::: Data records

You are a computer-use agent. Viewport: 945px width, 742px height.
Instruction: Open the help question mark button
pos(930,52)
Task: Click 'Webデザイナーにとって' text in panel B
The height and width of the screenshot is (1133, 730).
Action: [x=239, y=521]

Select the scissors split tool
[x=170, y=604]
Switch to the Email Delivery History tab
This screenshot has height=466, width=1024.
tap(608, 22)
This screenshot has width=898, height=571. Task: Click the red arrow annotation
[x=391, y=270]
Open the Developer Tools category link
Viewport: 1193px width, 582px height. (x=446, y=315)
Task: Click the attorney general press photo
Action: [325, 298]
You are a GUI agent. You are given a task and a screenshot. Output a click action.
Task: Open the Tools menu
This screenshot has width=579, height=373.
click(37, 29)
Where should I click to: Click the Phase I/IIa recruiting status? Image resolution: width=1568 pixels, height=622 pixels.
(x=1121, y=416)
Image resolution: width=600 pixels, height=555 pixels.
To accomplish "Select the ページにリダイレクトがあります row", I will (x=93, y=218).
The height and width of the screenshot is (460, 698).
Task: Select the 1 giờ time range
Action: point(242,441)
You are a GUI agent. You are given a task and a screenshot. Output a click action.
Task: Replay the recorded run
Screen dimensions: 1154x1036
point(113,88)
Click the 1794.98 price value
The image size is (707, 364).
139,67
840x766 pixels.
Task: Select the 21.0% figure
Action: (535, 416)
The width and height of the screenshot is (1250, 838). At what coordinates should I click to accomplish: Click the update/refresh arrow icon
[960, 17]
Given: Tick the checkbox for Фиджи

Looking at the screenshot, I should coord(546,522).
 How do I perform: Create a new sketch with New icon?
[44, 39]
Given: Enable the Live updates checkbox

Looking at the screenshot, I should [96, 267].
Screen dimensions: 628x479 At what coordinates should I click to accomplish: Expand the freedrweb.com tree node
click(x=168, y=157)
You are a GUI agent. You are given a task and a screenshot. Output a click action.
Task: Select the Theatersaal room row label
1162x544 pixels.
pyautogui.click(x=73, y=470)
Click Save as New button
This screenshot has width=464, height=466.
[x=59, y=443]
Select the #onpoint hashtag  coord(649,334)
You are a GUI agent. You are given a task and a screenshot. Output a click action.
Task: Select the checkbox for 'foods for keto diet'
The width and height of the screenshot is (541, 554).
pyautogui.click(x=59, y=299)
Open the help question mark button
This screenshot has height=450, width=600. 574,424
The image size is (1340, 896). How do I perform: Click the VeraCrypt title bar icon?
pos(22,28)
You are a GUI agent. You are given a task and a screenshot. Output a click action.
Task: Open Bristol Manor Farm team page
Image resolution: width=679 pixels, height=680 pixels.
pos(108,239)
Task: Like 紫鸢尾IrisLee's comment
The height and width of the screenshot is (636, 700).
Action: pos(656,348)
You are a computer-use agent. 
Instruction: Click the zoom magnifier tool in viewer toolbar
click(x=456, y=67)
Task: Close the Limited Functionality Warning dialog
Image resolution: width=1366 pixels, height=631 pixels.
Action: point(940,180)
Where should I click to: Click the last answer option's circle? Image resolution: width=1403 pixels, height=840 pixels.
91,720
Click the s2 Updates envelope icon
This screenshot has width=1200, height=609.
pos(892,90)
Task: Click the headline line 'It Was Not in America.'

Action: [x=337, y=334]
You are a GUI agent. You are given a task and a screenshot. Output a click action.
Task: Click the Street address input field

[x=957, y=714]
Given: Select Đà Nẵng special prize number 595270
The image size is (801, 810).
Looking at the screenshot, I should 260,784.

::::::

All lines above between those holding "Where should I click to: Click the Phase" and "Task: Open Bristol Manor Farm team page", inclusive, must be set down unchanged, and no other line may be included.

## Output
Where should I click to: Click the Phase I/IIa recruiting status? Image resolution: width=1568 pixels, height=622 pixels.
(x=1121, y=416)
Image resolution: width=600 pixels, height=555 pixels.
To accomplish "Select the ページにリダイレクトがあります row", I will (x=93, y=218).
The height and width of the screenshot is (460, 698).
Task: Select the 1 giờ time range
Action: point(242,441)
You are a GUI agent. You are given a task and a screenshot. Output a click action.
Task: Replay the recorded run
Screen dimensions: 1154x1036
point(113,88)
Click the 1794.98 price value
The image size is (707, 364).
139,67
840x766 pixels.
Task: Select the 21.0% figure
Action: (535, 416)
The width and height of the screenshot is (1250, 838). At what coordinates should I click to accomplish: Click the update/refresh arrow icon
[960, 17]
Given: Tick the checkbox for Фиджи

Looking at the screenshot, I should coord(546,522).
 How do I perform: Create a new sketch with New icon?
[44, 39]
Given: Enable the Live updates checkbox

Looking at the screenshot, I should [96, 267].
Screen dimensions: 628x479 At what coordinates should I click to accomplish: Expand the freedrweb.com tree node
click(x=168, y=157)
You are a GUI agent. You are given a task and a screenshot. Output a click action.
Task: Select the Theatersaal room row label
1162x544 pixels.
pyautogui.click(x=73, y=470)
Click Save as New button
This screenshot has width=464, height=466.
[x=59, y=443]
Select the #onpoint hashtag  coord(649,334)
You are a GUI agent. You are given a task and a screenshot. Output a click action.
Task: Select the checkbox for 'foods for keto diet'
The width and height of the screenshot is (541, 554).
pyautogui.click(x=59, y=299)
Open the help question mark button
This screenshot has height=450, width=600. 574,424
The image size is (1340, 896). How do I perform: Click the VeraCrypt title bar icon?
pos(22,28)
You are a GUI agent. You are given a task and a screenshot. Output a click action.
Task: Open Bristol Manor Farm team page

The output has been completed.